> [Task details] Only the lines from the one with "Terms of Use (165, 2509)" to the end of the data below should be given again, exactly as written.

> [Extracted records]

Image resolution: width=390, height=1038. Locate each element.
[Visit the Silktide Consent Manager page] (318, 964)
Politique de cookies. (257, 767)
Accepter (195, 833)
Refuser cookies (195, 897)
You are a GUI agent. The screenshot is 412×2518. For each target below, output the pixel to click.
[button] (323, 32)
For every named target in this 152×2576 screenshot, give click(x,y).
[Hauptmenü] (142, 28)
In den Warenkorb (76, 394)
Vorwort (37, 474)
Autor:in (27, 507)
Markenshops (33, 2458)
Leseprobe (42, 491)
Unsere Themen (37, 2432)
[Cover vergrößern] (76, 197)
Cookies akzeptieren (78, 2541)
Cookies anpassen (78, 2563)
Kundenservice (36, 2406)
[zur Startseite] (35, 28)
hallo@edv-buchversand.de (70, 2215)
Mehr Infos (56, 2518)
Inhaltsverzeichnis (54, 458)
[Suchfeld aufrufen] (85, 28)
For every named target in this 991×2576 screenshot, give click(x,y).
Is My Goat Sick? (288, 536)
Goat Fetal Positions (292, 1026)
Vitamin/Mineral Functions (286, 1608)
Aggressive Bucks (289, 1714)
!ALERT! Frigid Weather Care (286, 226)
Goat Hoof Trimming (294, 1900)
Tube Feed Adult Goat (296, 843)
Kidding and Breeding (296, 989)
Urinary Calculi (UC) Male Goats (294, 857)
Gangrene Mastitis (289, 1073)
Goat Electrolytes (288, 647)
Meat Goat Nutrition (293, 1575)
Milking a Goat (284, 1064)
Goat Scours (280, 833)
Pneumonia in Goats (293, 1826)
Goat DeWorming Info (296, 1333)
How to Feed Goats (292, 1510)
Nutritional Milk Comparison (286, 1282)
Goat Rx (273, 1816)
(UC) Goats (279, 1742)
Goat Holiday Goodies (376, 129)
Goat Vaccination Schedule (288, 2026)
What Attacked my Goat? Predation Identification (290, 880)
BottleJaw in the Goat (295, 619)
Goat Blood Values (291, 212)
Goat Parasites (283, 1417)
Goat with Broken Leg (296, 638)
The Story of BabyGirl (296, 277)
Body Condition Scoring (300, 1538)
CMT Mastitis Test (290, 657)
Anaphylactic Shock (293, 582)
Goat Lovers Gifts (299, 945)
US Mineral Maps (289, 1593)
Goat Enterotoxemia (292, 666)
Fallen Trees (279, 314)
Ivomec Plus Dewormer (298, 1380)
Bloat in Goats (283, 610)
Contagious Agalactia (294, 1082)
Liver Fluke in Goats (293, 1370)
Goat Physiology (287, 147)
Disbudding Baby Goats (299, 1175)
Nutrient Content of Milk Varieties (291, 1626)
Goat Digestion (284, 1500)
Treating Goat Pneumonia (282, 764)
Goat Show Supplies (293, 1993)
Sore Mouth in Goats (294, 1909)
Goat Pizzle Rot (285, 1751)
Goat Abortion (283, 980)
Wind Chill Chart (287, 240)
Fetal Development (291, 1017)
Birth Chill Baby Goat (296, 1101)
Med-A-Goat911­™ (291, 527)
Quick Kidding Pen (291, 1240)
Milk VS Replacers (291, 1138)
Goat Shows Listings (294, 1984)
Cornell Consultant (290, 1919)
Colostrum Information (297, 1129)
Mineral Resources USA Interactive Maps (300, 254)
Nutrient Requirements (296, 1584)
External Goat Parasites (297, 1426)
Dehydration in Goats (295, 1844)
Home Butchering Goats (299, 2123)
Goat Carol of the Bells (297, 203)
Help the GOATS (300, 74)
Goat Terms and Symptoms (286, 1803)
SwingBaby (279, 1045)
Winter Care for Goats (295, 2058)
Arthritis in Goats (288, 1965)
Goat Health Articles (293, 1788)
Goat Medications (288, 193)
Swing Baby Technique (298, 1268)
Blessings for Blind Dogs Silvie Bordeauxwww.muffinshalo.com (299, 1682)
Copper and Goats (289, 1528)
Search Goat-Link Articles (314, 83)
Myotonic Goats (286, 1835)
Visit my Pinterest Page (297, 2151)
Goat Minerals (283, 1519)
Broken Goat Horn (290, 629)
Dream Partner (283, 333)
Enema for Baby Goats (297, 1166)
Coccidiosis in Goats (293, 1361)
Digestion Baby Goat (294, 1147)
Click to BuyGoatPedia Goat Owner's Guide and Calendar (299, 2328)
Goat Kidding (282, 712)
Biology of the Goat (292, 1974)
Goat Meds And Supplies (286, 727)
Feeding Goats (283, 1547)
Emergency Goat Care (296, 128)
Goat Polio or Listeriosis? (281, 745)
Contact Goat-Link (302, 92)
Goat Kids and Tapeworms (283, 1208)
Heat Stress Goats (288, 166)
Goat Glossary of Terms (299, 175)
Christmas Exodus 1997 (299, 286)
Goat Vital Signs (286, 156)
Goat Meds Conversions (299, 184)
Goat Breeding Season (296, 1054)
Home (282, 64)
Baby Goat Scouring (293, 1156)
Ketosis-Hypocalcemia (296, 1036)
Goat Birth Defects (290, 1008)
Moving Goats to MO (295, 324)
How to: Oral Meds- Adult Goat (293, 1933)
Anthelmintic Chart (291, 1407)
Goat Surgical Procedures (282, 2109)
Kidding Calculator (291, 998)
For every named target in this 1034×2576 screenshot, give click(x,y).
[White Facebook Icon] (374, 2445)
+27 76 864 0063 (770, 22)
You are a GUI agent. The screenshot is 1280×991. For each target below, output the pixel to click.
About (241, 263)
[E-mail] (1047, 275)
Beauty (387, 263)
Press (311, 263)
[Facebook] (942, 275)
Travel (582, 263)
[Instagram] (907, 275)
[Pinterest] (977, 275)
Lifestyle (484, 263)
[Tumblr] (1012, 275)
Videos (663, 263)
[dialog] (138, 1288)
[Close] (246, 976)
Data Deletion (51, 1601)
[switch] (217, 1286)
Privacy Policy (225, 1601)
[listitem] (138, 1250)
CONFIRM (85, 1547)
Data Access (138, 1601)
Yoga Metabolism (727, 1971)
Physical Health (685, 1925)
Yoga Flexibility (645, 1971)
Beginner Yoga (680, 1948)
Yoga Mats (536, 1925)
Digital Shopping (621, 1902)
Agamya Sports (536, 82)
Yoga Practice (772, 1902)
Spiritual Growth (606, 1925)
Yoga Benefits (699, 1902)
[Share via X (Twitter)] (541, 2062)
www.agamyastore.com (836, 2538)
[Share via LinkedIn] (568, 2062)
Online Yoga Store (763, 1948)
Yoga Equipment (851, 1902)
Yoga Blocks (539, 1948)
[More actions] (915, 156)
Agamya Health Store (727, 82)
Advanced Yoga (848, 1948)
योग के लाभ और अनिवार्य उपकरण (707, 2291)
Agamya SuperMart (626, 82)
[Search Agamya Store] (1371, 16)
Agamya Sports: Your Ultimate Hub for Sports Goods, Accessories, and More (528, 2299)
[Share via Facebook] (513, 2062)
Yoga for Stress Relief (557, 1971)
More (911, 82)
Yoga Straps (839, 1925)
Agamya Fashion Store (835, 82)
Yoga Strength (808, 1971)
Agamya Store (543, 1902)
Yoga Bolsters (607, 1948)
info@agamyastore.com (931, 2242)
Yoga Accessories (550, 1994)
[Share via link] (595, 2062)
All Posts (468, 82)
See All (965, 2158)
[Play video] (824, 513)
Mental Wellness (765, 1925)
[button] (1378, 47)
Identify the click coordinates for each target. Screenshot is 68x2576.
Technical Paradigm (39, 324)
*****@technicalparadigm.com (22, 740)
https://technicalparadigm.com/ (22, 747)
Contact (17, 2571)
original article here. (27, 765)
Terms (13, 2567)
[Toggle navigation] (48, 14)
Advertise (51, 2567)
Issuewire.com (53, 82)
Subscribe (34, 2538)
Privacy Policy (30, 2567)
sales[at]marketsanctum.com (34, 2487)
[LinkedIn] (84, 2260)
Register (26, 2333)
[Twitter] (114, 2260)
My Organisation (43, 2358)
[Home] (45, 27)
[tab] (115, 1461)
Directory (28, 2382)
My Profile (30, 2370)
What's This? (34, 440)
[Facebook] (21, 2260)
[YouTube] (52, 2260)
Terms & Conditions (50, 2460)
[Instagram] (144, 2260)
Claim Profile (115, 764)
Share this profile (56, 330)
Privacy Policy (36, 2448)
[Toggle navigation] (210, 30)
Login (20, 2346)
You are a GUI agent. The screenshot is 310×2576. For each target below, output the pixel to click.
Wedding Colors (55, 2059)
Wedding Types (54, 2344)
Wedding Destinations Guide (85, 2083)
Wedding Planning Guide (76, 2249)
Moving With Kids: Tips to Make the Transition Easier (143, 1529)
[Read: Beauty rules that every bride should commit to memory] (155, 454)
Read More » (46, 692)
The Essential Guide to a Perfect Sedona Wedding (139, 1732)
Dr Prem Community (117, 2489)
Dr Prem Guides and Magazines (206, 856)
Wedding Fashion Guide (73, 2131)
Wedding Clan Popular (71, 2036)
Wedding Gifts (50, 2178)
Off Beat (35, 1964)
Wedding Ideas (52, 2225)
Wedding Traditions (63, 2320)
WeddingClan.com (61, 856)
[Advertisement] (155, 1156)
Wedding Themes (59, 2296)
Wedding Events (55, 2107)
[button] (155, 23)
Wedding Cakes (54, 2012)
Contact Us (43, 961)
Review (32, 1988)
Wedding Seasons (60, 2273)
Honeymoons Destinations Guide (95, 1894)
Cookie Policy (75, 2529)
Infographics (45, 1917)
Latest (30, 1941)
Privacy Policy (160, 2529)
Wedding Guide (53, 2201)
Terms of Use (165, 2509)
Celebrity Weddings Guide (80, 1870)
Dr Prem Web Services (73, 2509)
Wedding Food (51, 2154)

> [Reply]
Terms of Use (165, 2509)
Celebrity Weddings Guide (80, 1870)
Dr Prem Web Services (73, 2509)
Wedding Food (51, 2154)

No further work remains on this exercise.